Barangkali
 mayoritas ekonomi akan sepakat dengan pendapat bahwa koin emas (dinar) 
dan koin perak (dirham) merupakan alternatif mata uang yang lebih baik 
dibandingkan dengan mata uang kertas yang sehari-hari kita pakai 
sekarang. Ada juga yang mempromosikan dua jenis mata uang tersebut 
dengan landasan nostalgia masa kejayaan kekhalifahan Islam.
Tapi 
kerinduan historis itu tidak semestinya membuat kita lupa bahwa 
sebetulnya tugas kita adalah menyusun dan menapaki masa depan yang lebih
 baik. Masa lalu memang bisa menjadi guru, namun kalau terlalu lama 
menengok ke belakang maka rintangan di depan terkadang tak pernah kita 
lihat dengan begitu jelas. Akibatnya, kita 
bisa hanyut dalam suramnya masa depan karena terlalu terlena dengan 
kejayaan masa lalu yang sebenarnya bukanlah milik siapapun yang hidup 
sekarang.
Mungkin saking semangatnya mempromosikan dinar – dirham,
 ada yang menyebutnya sebagai mata uang yang Islami, atau 
setidak-tidaknya merupakan warisan Islam. Itu sah saja, karena memang 
mata uang tersebut digunakan dalam berbagai masa kekhalifahan. Tapi, 
dinar merupakan terjemahan langsung dari denarius yang merupakan jenis 
koin emas di masa Romawi. Artinya, bangsa Arab mewarisinya dari 
kekaisaran Romawi.
Karena itu, pertanyaan mendasarnya adalah 
apakah koin emas dan perak bisa mengatasi berbagai kelemahan mata uang 
kertas di masa sekarang dan akan datang. Ada beberapa isu yang membuat 
dinar – dirham lebih unggul.
Pertama, mata uang kertas yang 
diterbitkan oleh masing-masing negara telah berkembang menjadi sistem 
keuangan yang sangat kompleks. Akibatnya, transaksi mata uang menjadi 
sebuah rangkaian yang panjang dan tidak efisien. Untuk bisa membeli 
barang buatan Korea, rangkaian transaksi uang jauh lebih panjang 
dibanding transaksi barang. Arus barang hanya meliputi tiga tahap saja 
yaitu importer membeli dari produsen di Korea dan kemudian menyalurkan 
ke pengecer yang selanjutnya dijual kepada konsumen. Transaksi uang yang
 menyertainya setidaknya meliputi lima tahap: (1) produsen dan importir 
bertransaksi dalam bentuk dolar Amerika, (2) produsen di Korea menukar 
dolar menjadi won Korea, (3) importir menukar rupiah menjadi dolar, (4) 

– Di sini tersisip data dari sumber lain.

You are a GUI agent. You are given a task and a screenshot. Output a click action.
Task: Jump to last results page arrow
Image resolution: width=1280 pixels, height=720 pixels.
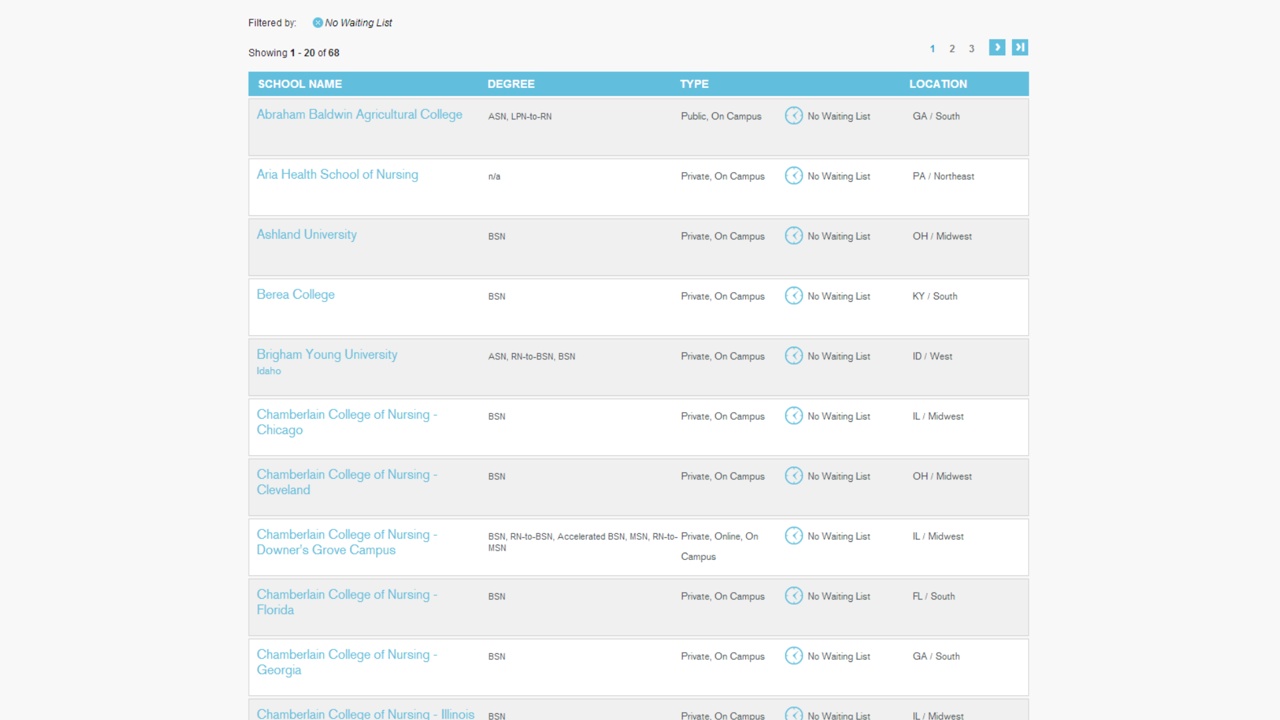click(1020, 48)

pengecer menyetor rupiah kepada importir, dan (5) pengecer mendapatkan 
rupiah dari konsumen akhir. Padahal ide dasar penggunaan uang adalah 
untuk menyederhanakan transaksi di sektor riil. Kalau seluruh dunia 
menggunakan dinar atau denarius maka rantai transaksi uang akan sama 
dengan rantai perdagangan.
Kedua, dalam sistem kurs yang mengam 
bang, pelaku perdagangan antar negara menghadapi ketidakpastian kurs. 
Untuk mendapatkan kepastian, mereka harus melakukan hedge atau swap. 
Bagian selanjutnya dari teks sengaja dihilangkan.